When the baby was six months old, Constance returned to school. Her mother paid her tuition because her father now said that paying school tuition for the young mother was “wasting money.”

Constance and her classmates at their school in Tororo, Uganda.

For many young girls in Uganda, motherhood almost always means dropping out of school. As Constance experienced, parents can get angry and refuse to pay tuition, and sometimes school becomes more difficult to navigate for teenage mothers and single parents.

Constance’s experience at school was no less forgiving. During her pregnancy, she had to leave the classroom often to go to the toilets. Without breast pads, Constance had to walk around the school campus with patches of breast milk on her shirt. This was not helped by the whispers among students about “the girl who delivered,” so she tried to go unnoticed as much as she possibly could.

“Even when we were in class and a teacher asked a question to which I knew the answer, I wouldn’t talk,” she says. “I couldn’t. I was so fearful and shy. I thought the moment I would raise up my hand, the other students would start to talk about me — about how I am and how I have a kid.”

Constance giving a speech in front of her classmates.

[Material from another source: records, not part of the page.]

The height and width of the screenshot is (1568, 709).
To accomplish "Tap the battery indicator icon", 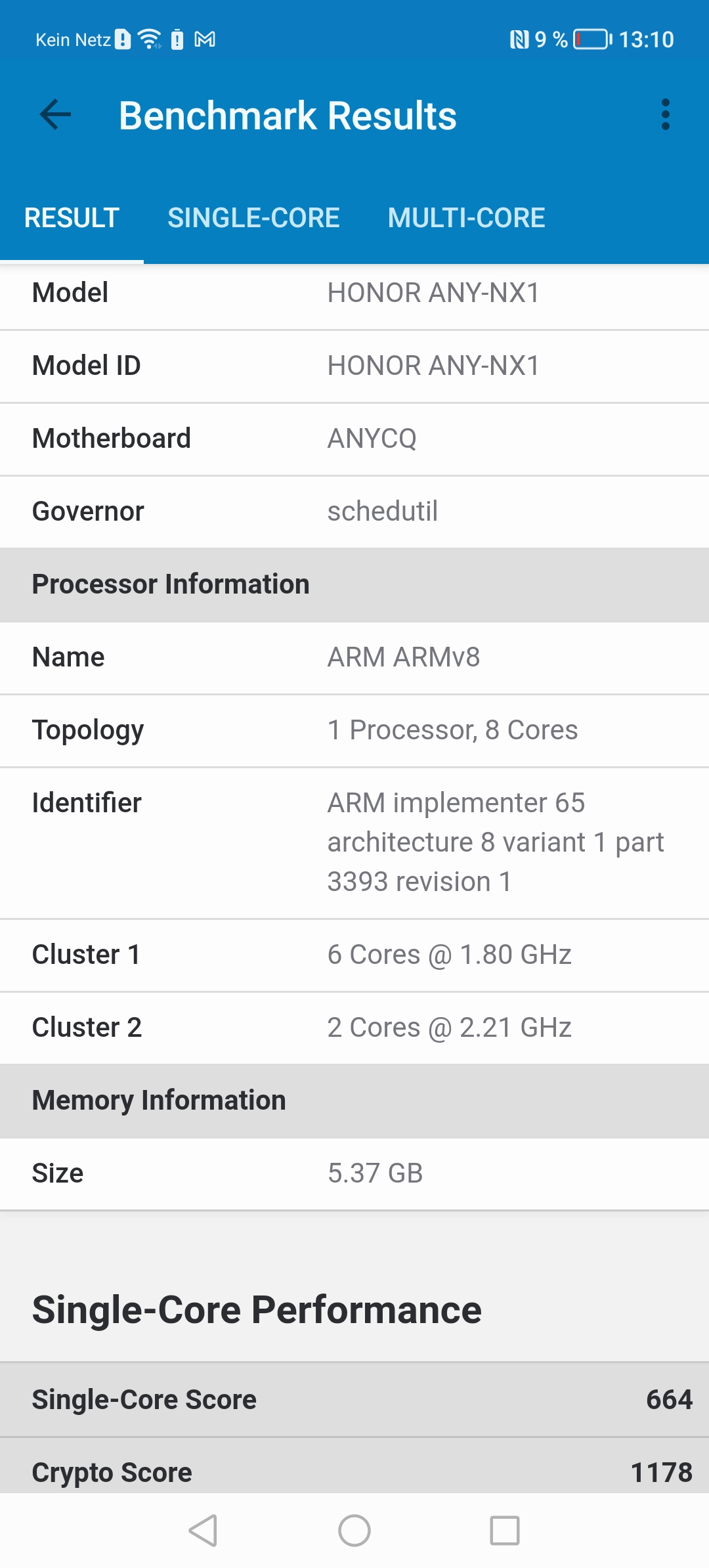I will tap(592, 39).
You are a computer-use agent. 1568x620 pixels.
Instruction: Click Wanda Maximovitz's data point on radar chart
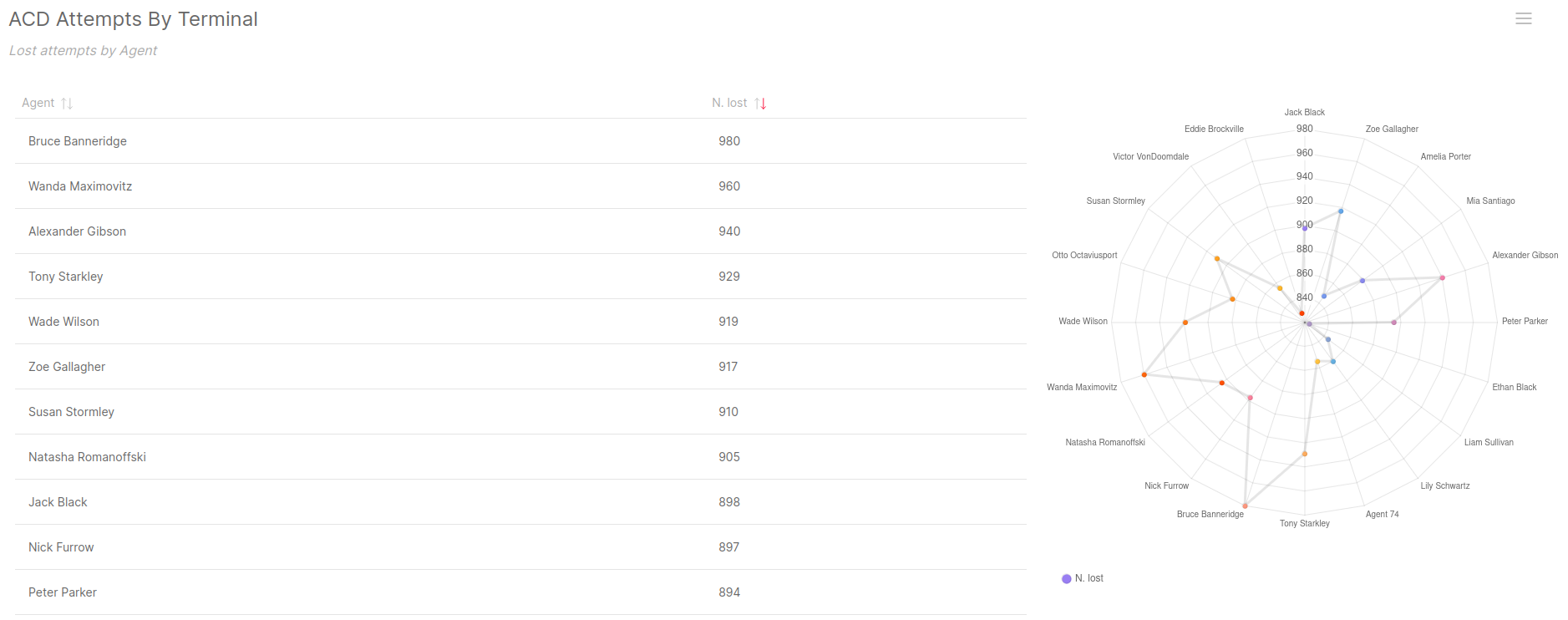click(x=1144, y=374)
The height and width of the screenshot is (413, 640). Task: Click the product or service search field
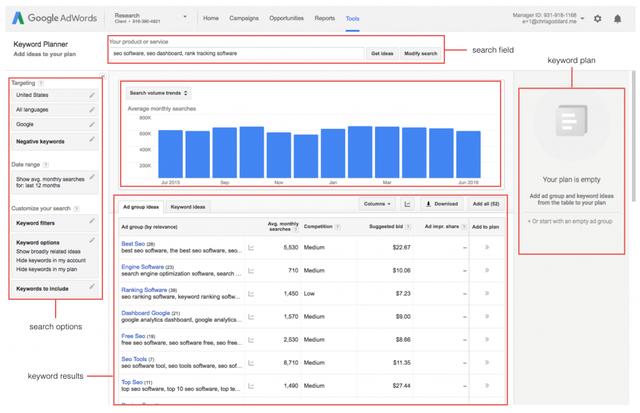236,53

To combat her shyness, Constance joined MIFUMI’s Sure Start afterschool program for female students. Sure Start, which has been in more than 30 primary and secondary schools in Tororo, engages adolescent girls in leadership through sports and gender and rights awareness education. The program has three elements: karate, mentorship, and gender classes. Leah Eryenyu, the program manager, says the gender classes help the girls become self-aware and question the different expectations for men and women. Sure Start wants to challenge the oppression girls feel from subordination to gender norms, which can prevent them from exercising their full potential. The long term goal for MIFUMI is to create leaders.

“The program pushes them to be actively present in the spaces they occupy, as individuals and as a critical mass,” says Leah.

MIFUMI also teaches the girls in the program how to organise as a group, and how to mobilise and find platforms. One such platform was the presentation of a petition to the Parliament on menstrual hygiene management. Constance was one of two girls from her school chosen to represent other teenage girls.

Constance practices her speech to Parliament.

“That was the day my father finally talked to me,” she says. When Constance gave him the letter from MIFUMI asking for permission to let his daughter make the 125-mile trip from Tororo to Kampala, he initially doubted its authenticity. After several phone calls verifying the trip, he was the one who woke her up in the morning on the day she left. He went with her to the meeting point and gave her money in case she needed to eat anything.

Constance and her daughter in Tororo, Uganda.

He showed the same excitement when Constance was featured in one of Uganda’s two national daily newspapers. On the day her story was published, he purchased three copies of the paper: one for her, one for him, and the third for her grandparents.

When asked what she would tell her daughter about this period of her life, Constance says, “I’d tell her to put education first.”